▶ Page extract:
* Start *

More information on how alignment is performed can be found at constitch.alignment
- new(self, dx=None, dy=None, score=None, error=None, type=None)
- Creates a new constraint between the images of this one. Normally used
by alignment algorithms when they calculate a
new constraint
Params:
dx, dy, score, error, type: See docs for Constraint.__init__()
- new_rescaled(self, dx=None, dy=None, score=None, error=None, type=None)
- Creates a new constraint, similar to Constraint.new. This method is used when
the new constraint was calculated using Constraint.resized_image1 and Constraint.resized_image2,
normally when aligning in an Aligner. This means that dx and dy are expected to be
the offsets in these resized images, and they are converted into an offset in the original image,
taking into account the amount each image has been resized. The error is also adjusted, eg
if the alignment in the rescaled images is accurate to 8 pixels but the images were upscaled by
4 pixels, the true error would be 2
- new_section(self, dx=None, dy=None, score=None, error=None, type=None)
- Creates a new constraint, similar to Constraint.new. This method is used when
the new constraint was calculated using Constraint.section1 and Constraint.section2,
normally when aligning in an Aligner. This means that dx, dy, and error are expected to be
relative to the coordinate space of the sections, and are converted into an offset and error for the whole image,
taking into account the bounds of the sections and the amount each image has been
resized
- to_obj(self)

* End *

▶ Dataset section:
* Start *

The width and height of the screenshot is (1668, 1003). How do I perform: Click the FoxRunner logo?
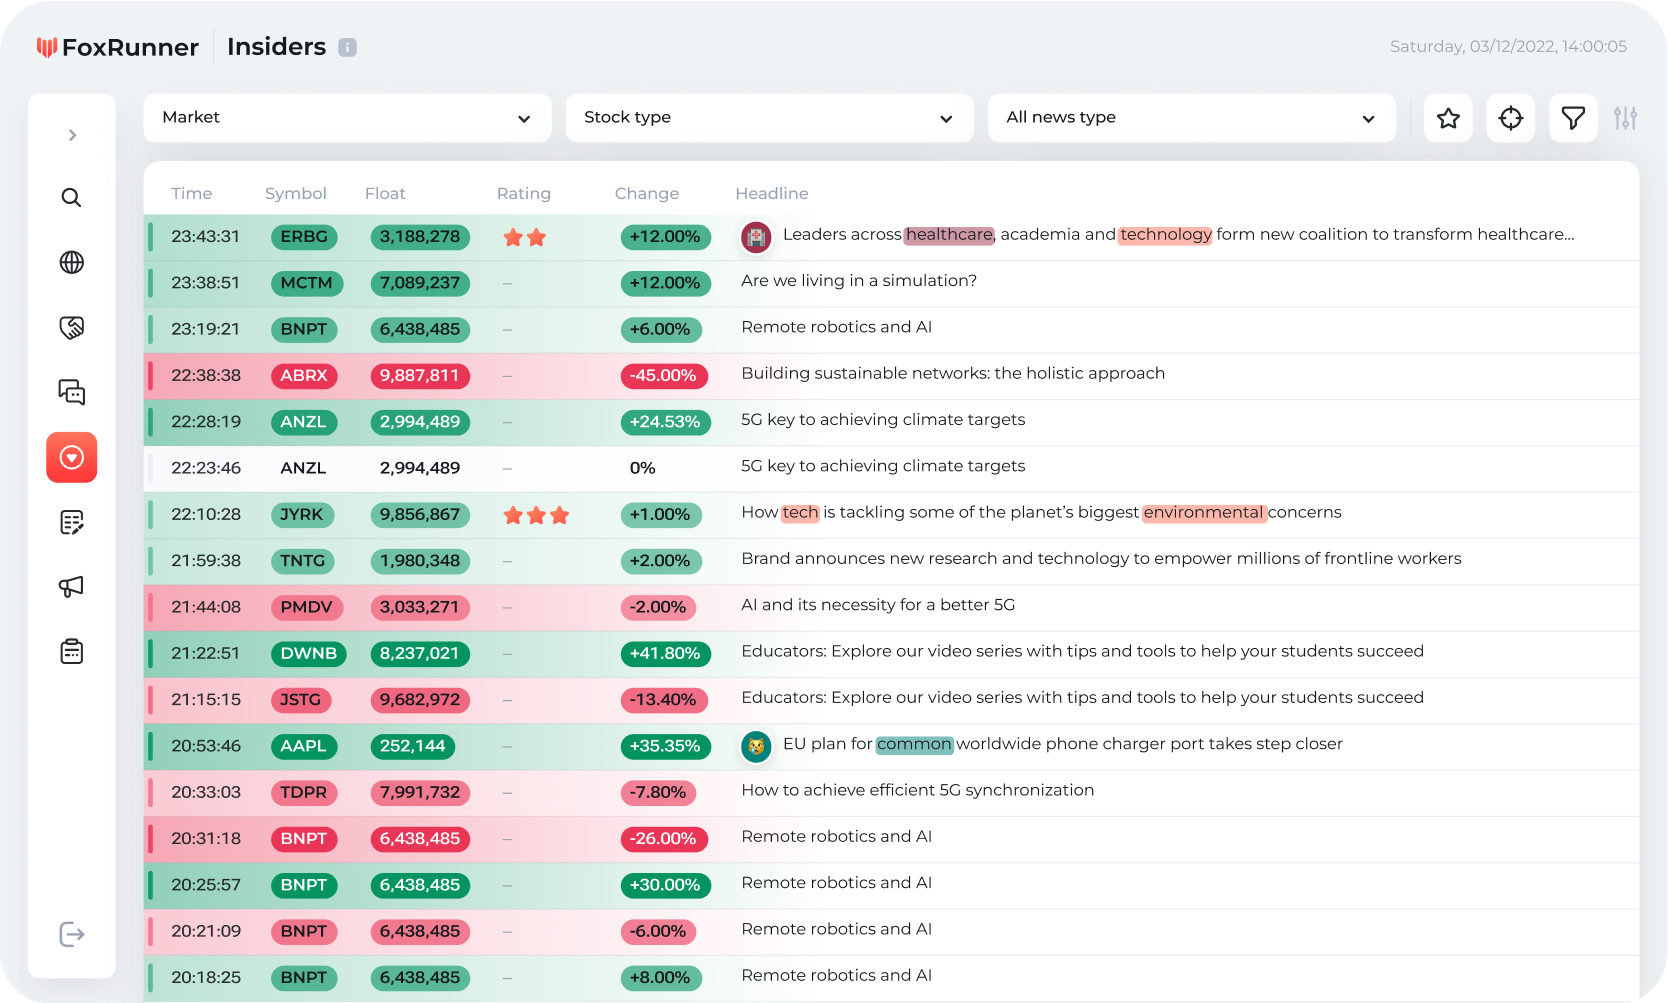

* End *

▶ What you need to do:
**A.** From the Constraint documentation, quote the passage starting at "- Creates a new constraint between" and ending at "docs for Constraint.__init__()".
**B.** List every method name that the Constraint documentation gives a signature for.
**C.** Answer these questions from the Constraint documentation:
(i) Where can more information on how alignment is performed be found?
(ii) Which two attributes are used to calculate a constraint that is then passed to new_rescaled?
(iii) Besides the amount each image has been resized, what does new_section take into account when converting to the whole image?

▶ Answers to the problems:
**A.**
- Creates a new constraint between the images of this one. Normally used
by alignment algorithms when they calculate a
new constraint
Params:
dx, dy, score, error, type: See docs for Constraint.__init__()

**B.**
new
new_rescaled
new_section
to_obj

**C.**
(i) constitch.alignment
(ii) Constraint.resized_image1 and Constraint.resized_image2
(iii) The bounds of the sections